You can pursue compensation for lost wages from the person who caused the accident. The amount, however, will be paid to you at the end of the case, as part of a lump sum settlement. What do you do in the meantime? You do have options. If you did not carry separate private disability insurance, you may be entitled to compensation prior to the end of the case. The California State Disability Insurance (SDI) is a partial wage-replacement plan for California workers provided by the State of California Employment Development Department (EDD). The program is state-mandated and funded through employee payroll deductions. SDI provides short-term benefits to eligible workers. Workers covered by SDI are covered by two benefits: Disability and Paid Family Leave.

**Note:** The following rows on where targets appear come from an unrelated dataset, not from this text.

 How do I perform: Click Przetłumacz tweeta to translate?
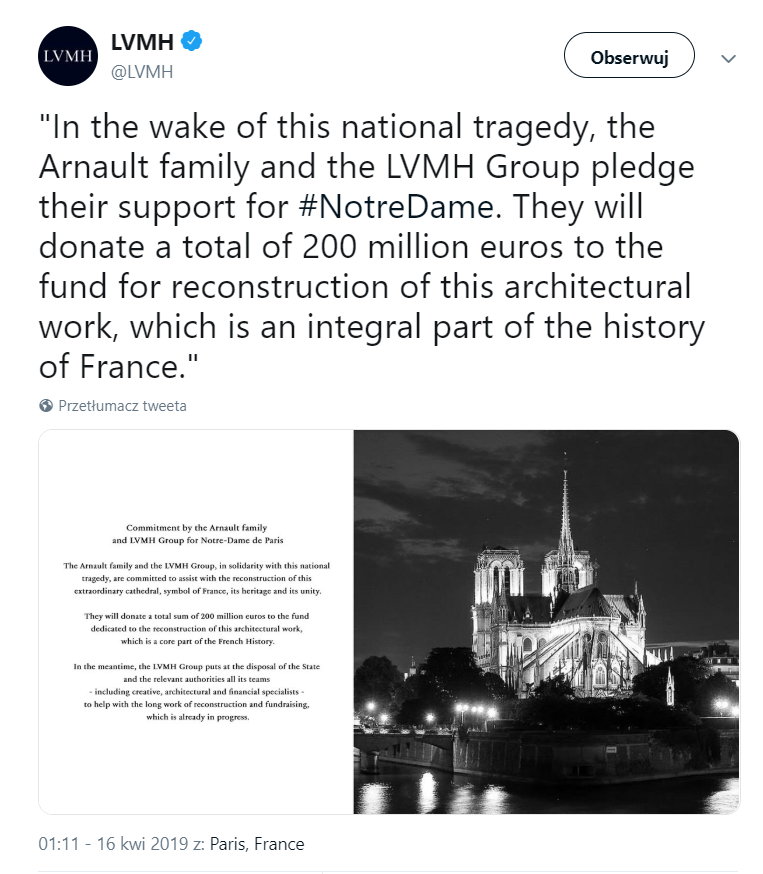click(122, 406)
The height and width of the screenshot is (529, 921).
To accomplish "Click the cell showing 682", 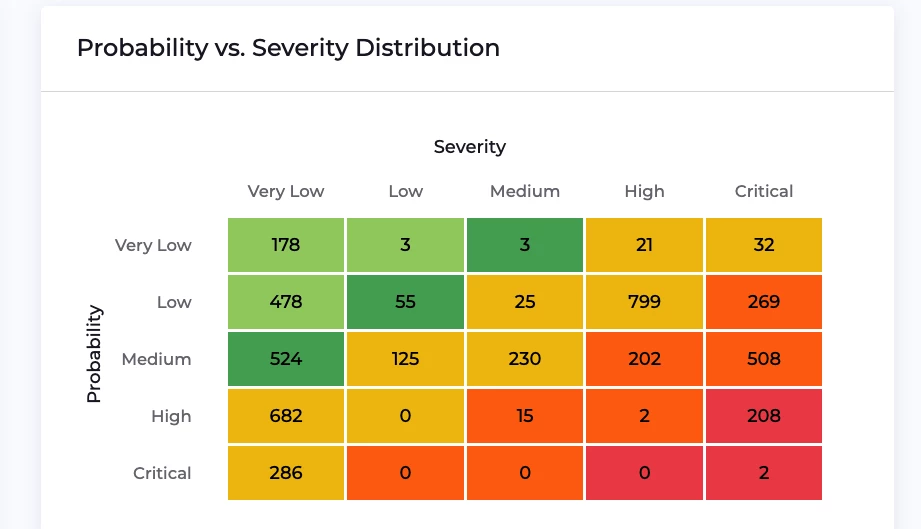I will pos(286,416).
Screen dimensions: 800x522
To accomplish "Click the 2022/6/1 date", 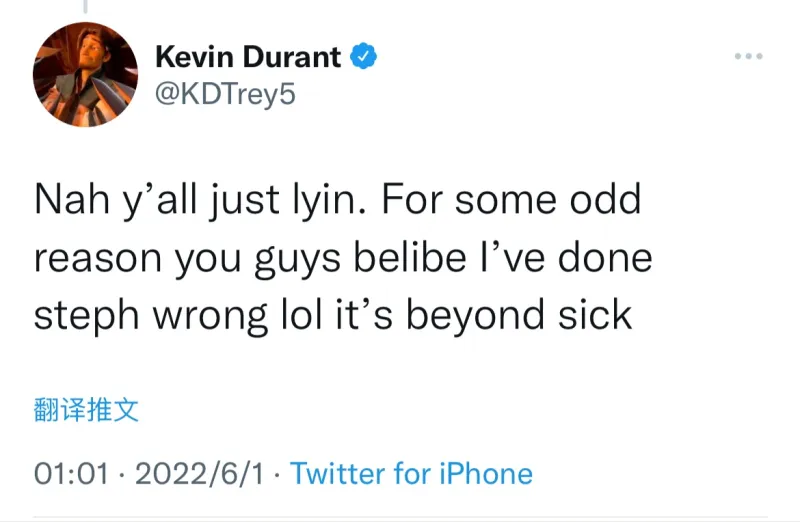I will [x=200, y=473].
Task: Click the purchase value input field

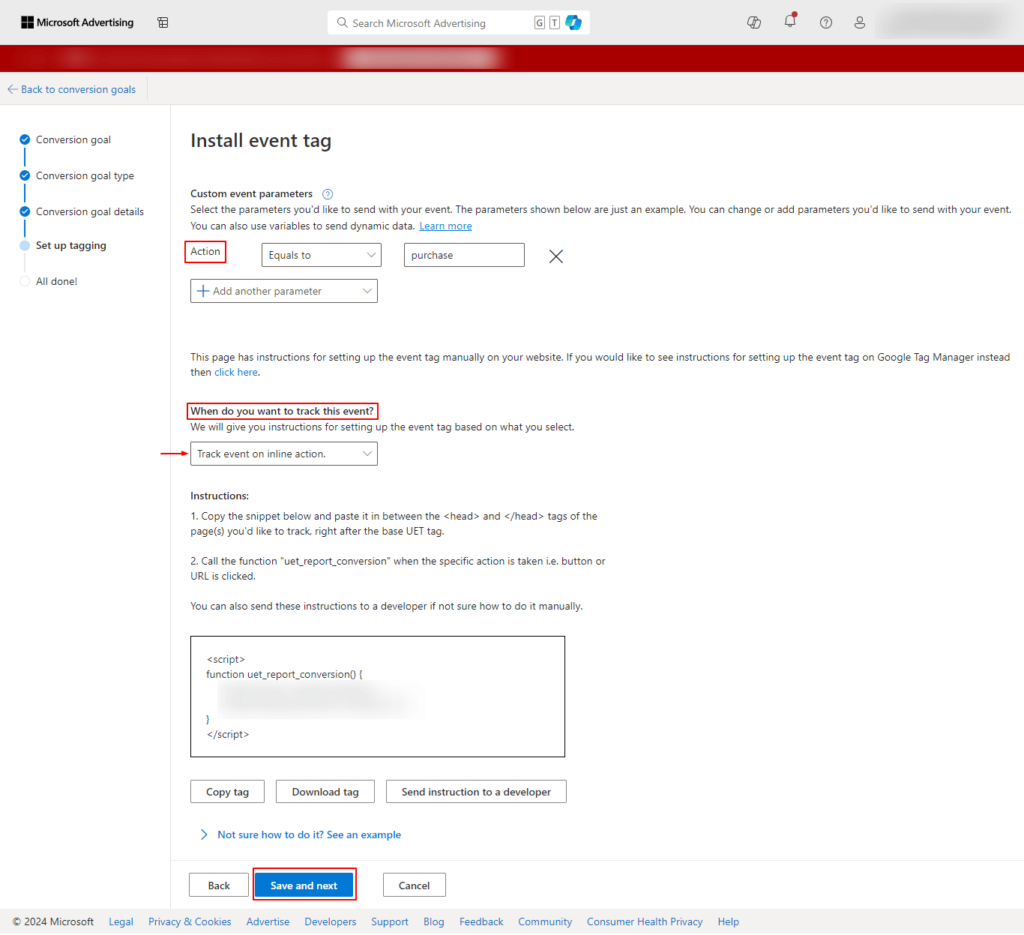Action: point(463,255)
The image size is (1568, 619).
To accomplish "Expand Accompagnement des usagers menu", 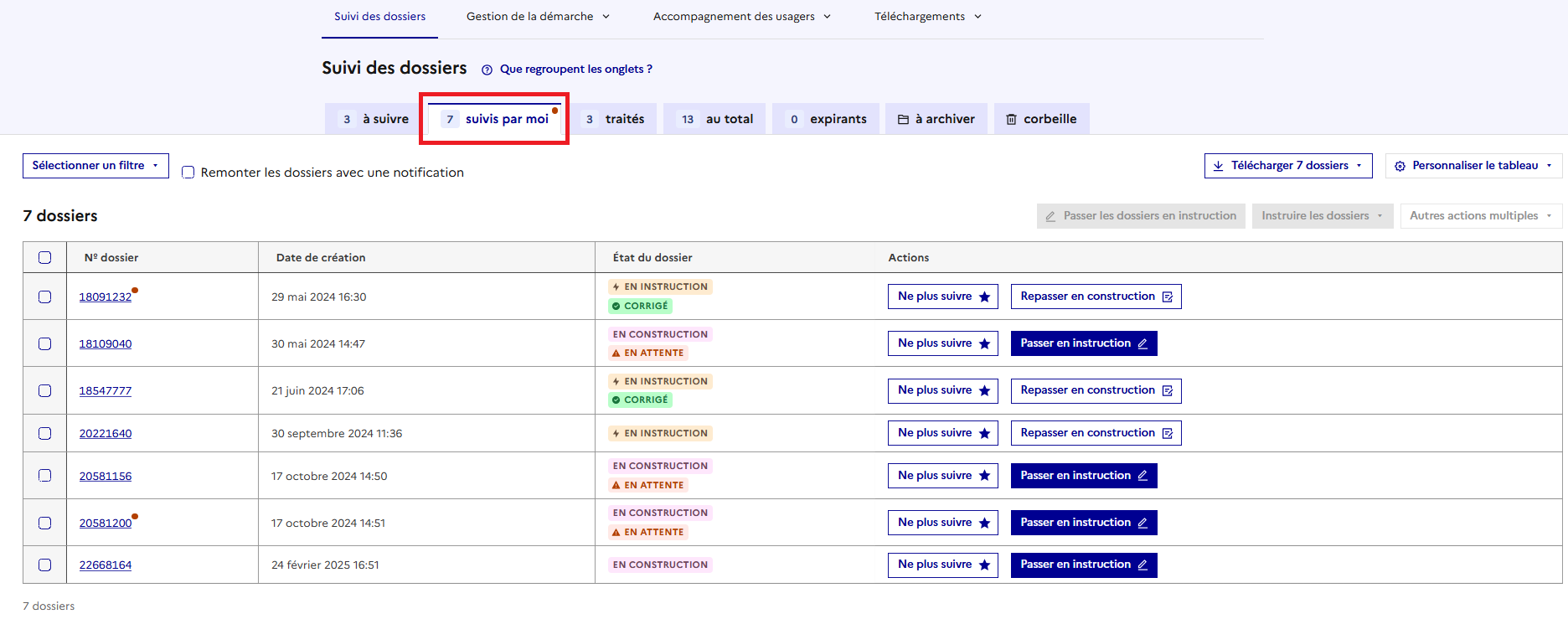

There are a number of requirements, but the following are some of the main ones:
- You must be unable to do your regular or customary work for at least eight consecutive days.
- You must be employed or actively looking for work at the time you become disabled.
- You must have lost wages because of your disability or, if unemployed, have been actively looking for work.
- You must have earned at least $300 from which State Disability Insurance (SDI) deductions were withheld during a previous period.
For claims beginning on or after Jan. 1, 2014, weekly benefits range from $50 to a maximum of $1,075.
An individual’s weekly benefit amount is approximately 55 percent of his or her earnings up to the maximum weekly benefit amount. He or she may receive up to 52 weeks worth of Disability Insurance (DI) benefits. The daily benefit amount is calculated by dividing an individual’s weekly benefit amount by seven. The maximum benefit amount is calculated by multiplying an individual’s weekly benefit amount by 52 or adding the total wages subject to State Disability Insurance (SDI) tax paid in an individual’s base period, whichever is less.